Somewhere in the late 1970s, my mom found a white Woolrich winter coat for my father to wear on the sideline during games at Penn State. Someone at Woolrich noticed Joe Paterno in their coat on TV. In the early 1980s they sent him a specially made navy blue version of the same coat. 

In the early 1990s, before the launch of Nike’s sideline apparel lines, Woolrich made coats for the Penn State coaching staff. And somewhere in the late 1990s, I’d found Woolrich’s flannel-line khaki pants for Joe to wear. And until the end of his career, Brad “Spider” Caldwell always had long johns in stock for him. 

He’d take a quick walk on the field and if it was cold he’d head to the equipment manager. In his Brooklyn accent he’d ask, “Hey Spidah….you got my long johns?” 

All these years later, the coat I’d found in our cedar closet was the one that had been made for my father. Between the second and third period at the outdoor hockey game, I was reaching into one of the pockets and noticed what I thought was some garbage.

Feeling around, I found several small pieces of paper. As I took them out one by one, I realized they were small notes placed in that pocket over three decades ago by the people who’d made that coat in Woolrich, PA. My father never removed them. Inspector 18 and 14 were there and inspector 12 really wanted to get noticed.

The notes for Joe Paterno from Woolrich inspectors remained in his coat pocket decades later. Photo by Jay Paterno

For the people who made the coat in that factory just a few dozen miles from Penn State, it was a point of pride. For my father, who always had an incredible affinity for the people across the Commonwealth, those notes probably had special meaning for him.

But all these years later, what an incredible thing to find… especially now that my father has been gone for over 14 years and Woolrich has changed so dramatically.

Woolrich is foreign owned. The company store no longer exists. The “brand” was bought by investors and companies in Europe and Asia, and the last bit of production left in the U.S. moved elsewhere.

On some representations of their logo the cities Milan, Tokyo and New York appear under the name Woolrich. They debuted their latest collection of ultra-high-end parkas during Milan fashion week. That’s Milan, Italy not Milan, PA in Bradford County.

Times have certainly changed. Those men working in that stadium grew up on Woolrich. Now you see Carhart and other outdoor cold weather gear. It’s not that these men left their roots or left Woolrich; Woolrich left them. 

It’s a familiar story across rural America, companies run by people in far-away boardrooms atop towers of steel and glass make decisions that alter the lives of people they will never know. 

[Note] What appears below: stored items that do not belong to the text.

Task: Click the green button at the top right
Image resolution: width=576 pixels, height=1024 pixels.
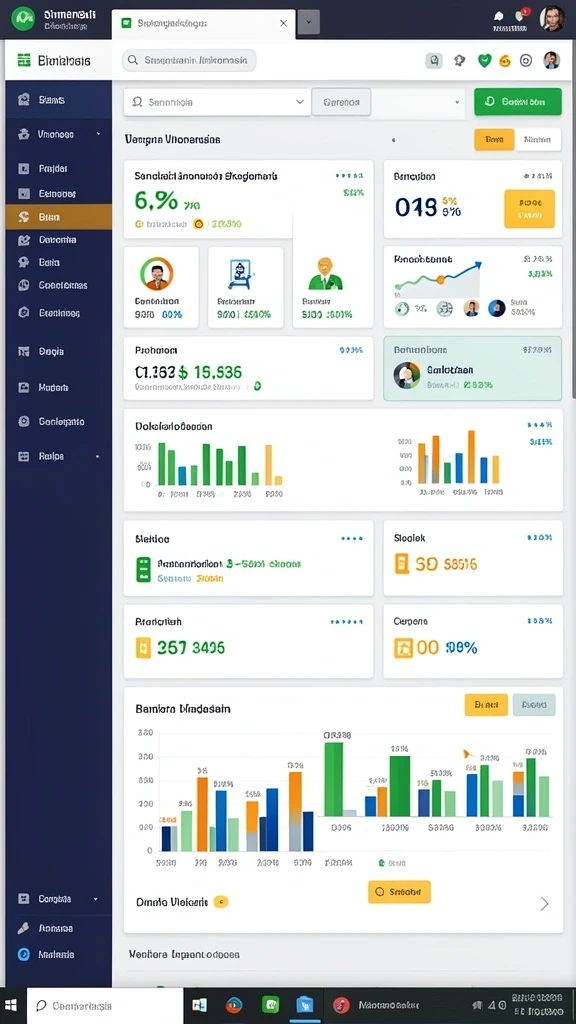Action: point(518,102)
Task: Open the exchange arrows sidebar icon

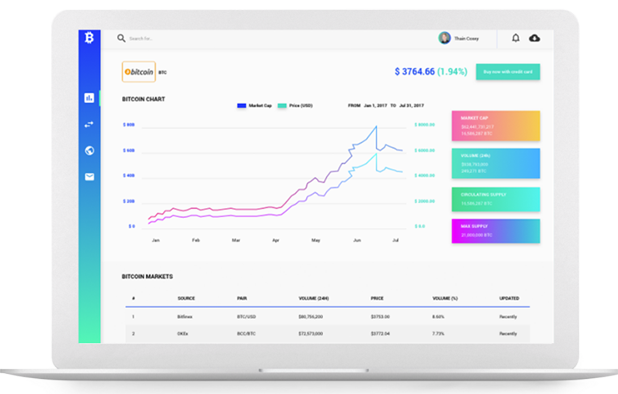Action: click(89, 125)
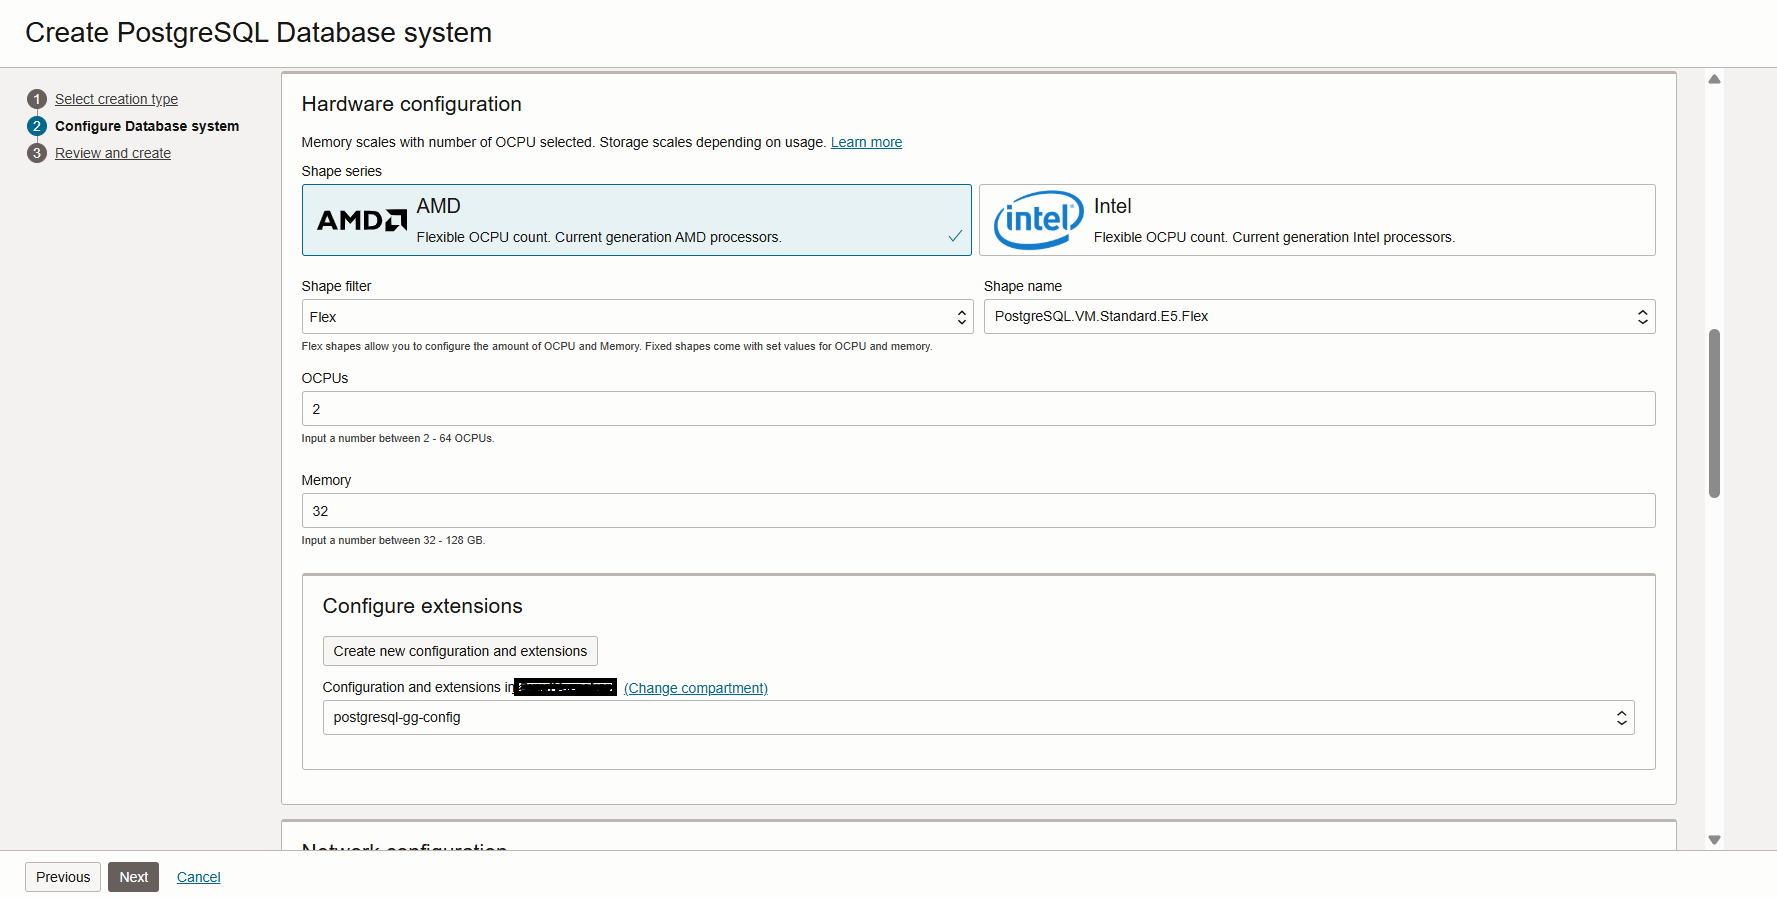Viewport: 1777px width, 897px height.
Task: Select the Intel shape series card
Action: pos(1316,220)
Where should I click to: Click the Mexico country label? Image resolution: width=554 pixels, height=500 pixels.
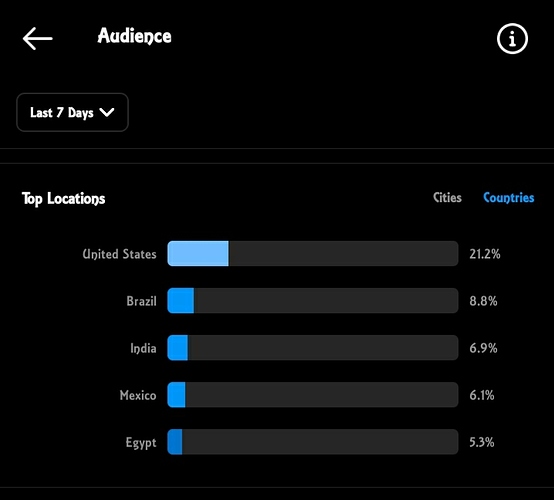point(138,395)
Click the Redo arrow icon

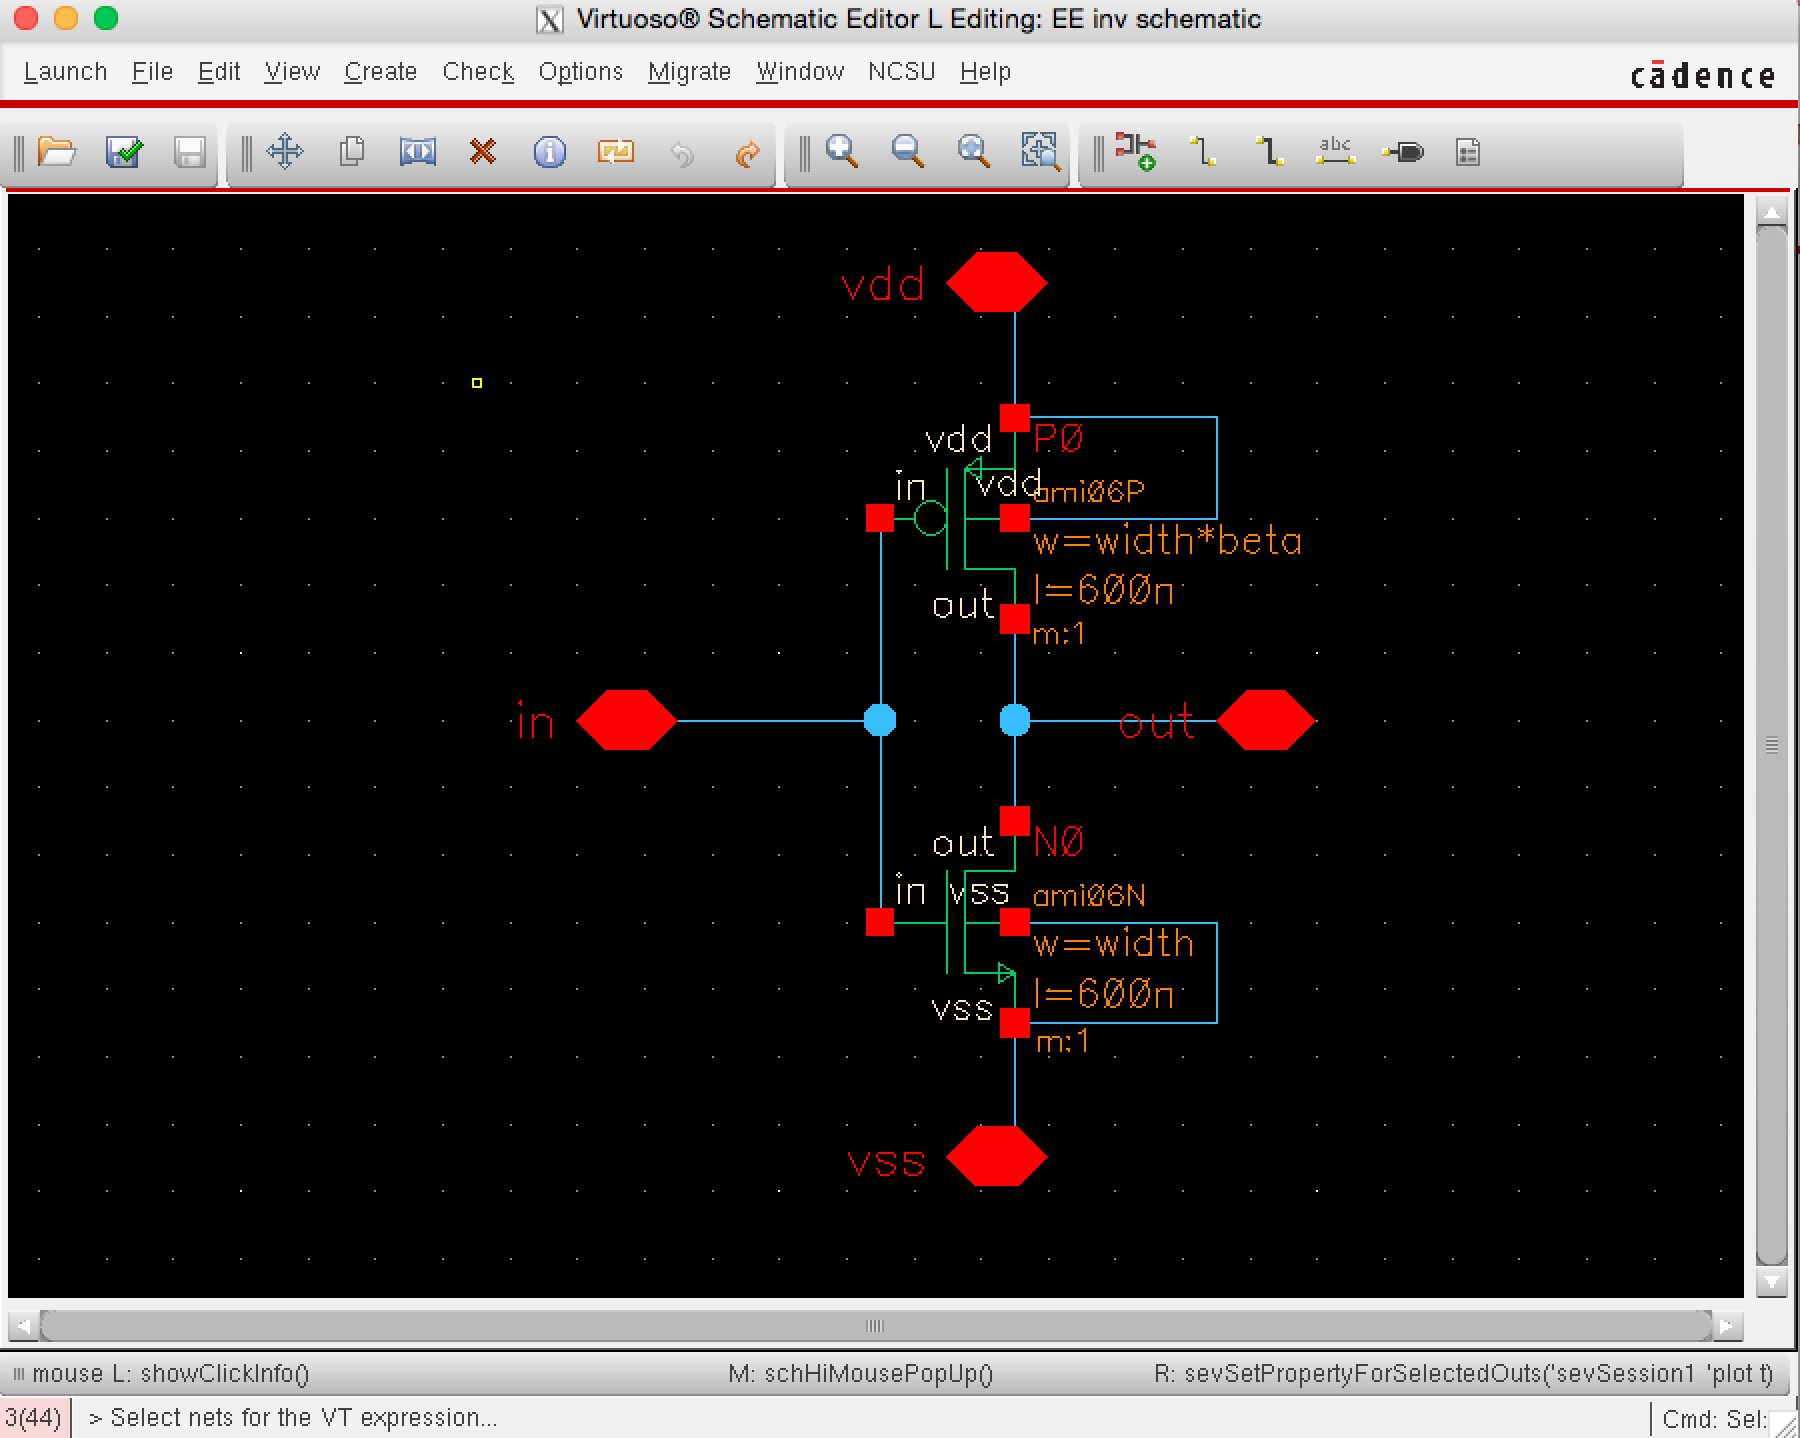(x=747, y=154)
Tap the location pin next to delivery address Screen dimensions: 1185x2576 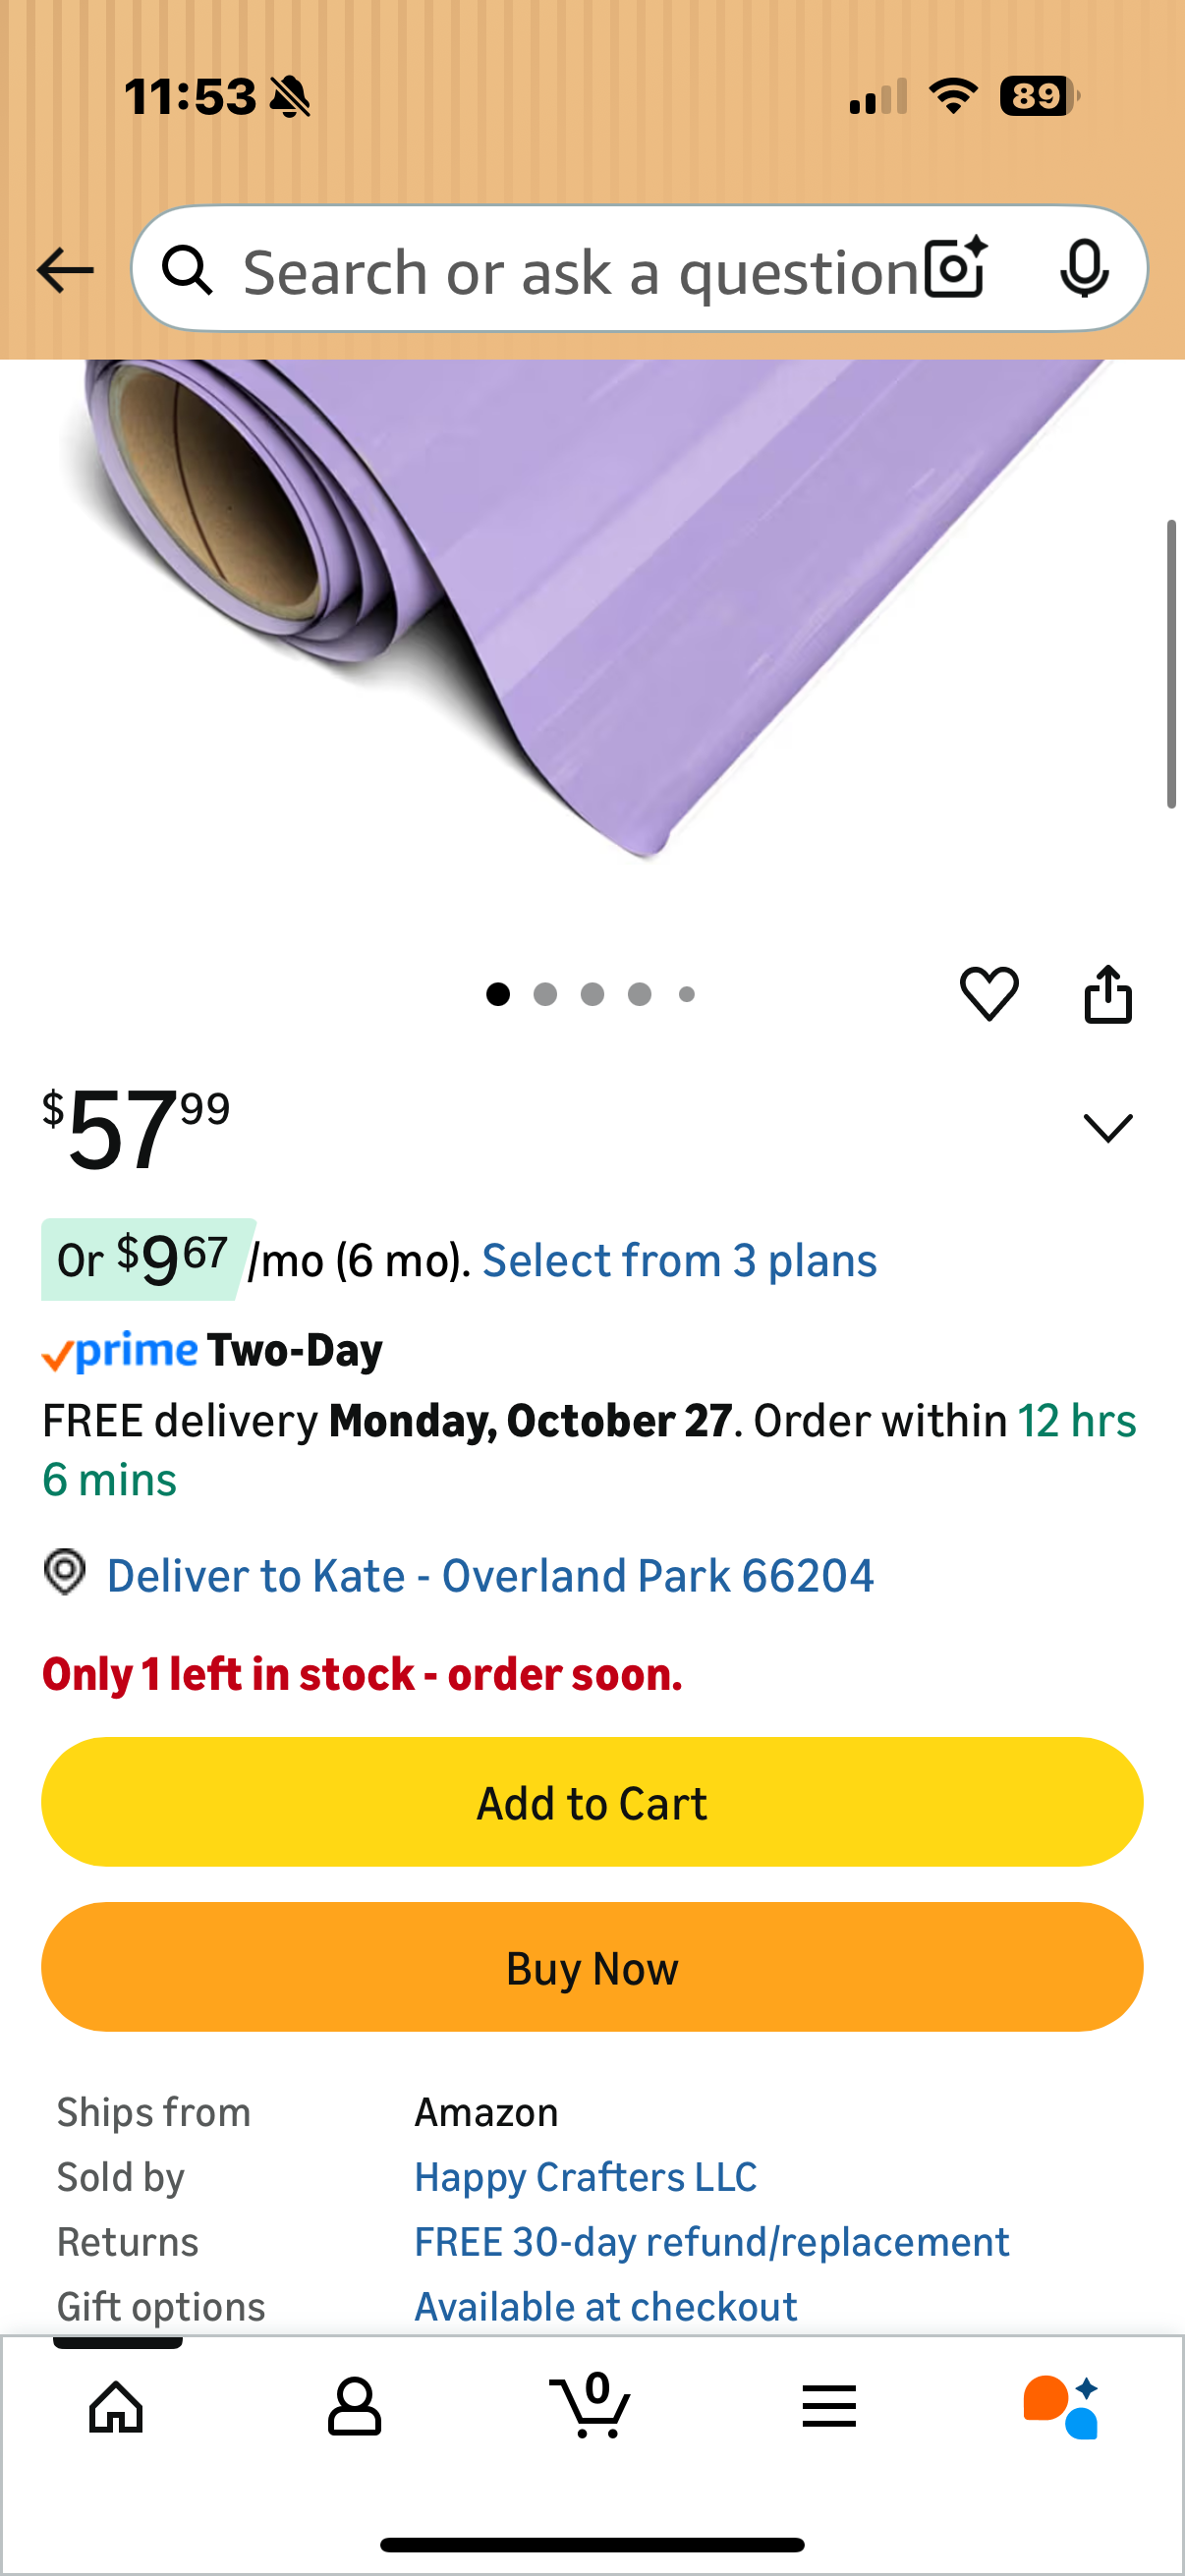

But they cannot erase memories of those who know. Somewhere the seamstresses and inspectors who took a special pride in making this coat may still be around. Their notes are in a small plastic bag and will remain in that pocket.

After that recent Saturday afternoon, now with every time I wear that coat, I’ll recall the pride they put into that and every durable piece of enduring Woolrich clothes and blankets we still own. Part of me will think of my dad, but also of them. And I’ll smile to have been part of a shared history common to so many people around here.